■ RECORDS PROVIDED:
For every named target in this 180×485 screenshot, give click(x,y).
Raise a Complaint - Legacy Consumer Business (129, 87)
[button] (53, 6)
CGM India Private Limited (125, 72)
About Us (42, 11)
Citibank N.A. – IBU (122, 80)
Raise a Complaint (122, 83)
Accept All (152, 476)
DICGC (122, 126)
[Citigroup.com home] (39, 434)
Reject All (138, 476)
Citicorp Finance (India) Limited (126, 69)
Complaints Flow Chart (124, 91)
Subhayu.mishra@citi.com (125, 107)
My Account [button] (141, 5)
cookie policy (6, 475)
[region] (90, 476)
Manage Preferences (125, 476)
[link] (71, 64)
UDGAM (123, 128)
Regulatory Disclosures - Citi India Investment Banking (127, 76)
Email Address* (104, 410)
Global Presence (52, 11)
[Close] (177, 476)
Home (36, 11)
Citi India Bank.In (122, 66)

* * *

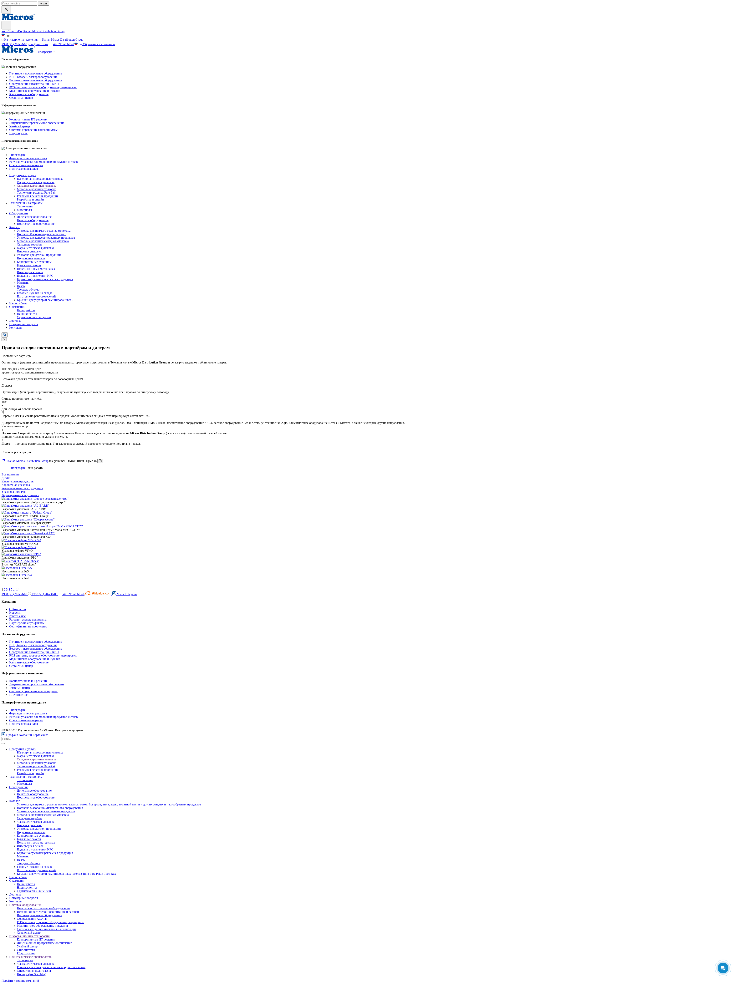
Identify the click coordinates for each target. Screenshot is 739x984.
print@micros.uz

■ WHAT YOU NEED TO DO:
Quote the data from the line containing "For every named" through the line containing "Complaints Flow Chart (124, 91)", with both of those lines included.

■ EXERCISE RESULT:
For every named target in this 180×485 screenshot, give click(x,y).
Raise a Complaint - Legacy Consumer Business (129, 87)
[button] (53, 6)
CGM India Private Limited (125, 72)
About Us (42, 11)
Citibank N.A. – IBU (122, 80)
Raise a Complaint (122, 83)
Accept All (152, 476)
DICGC (122, 126)
[Citigroup.com home] (39, 434)
Reject All (138, 476)
Citicorp Finance (India) Limited (126, 69)
Complaints Flow Chart (124, 91)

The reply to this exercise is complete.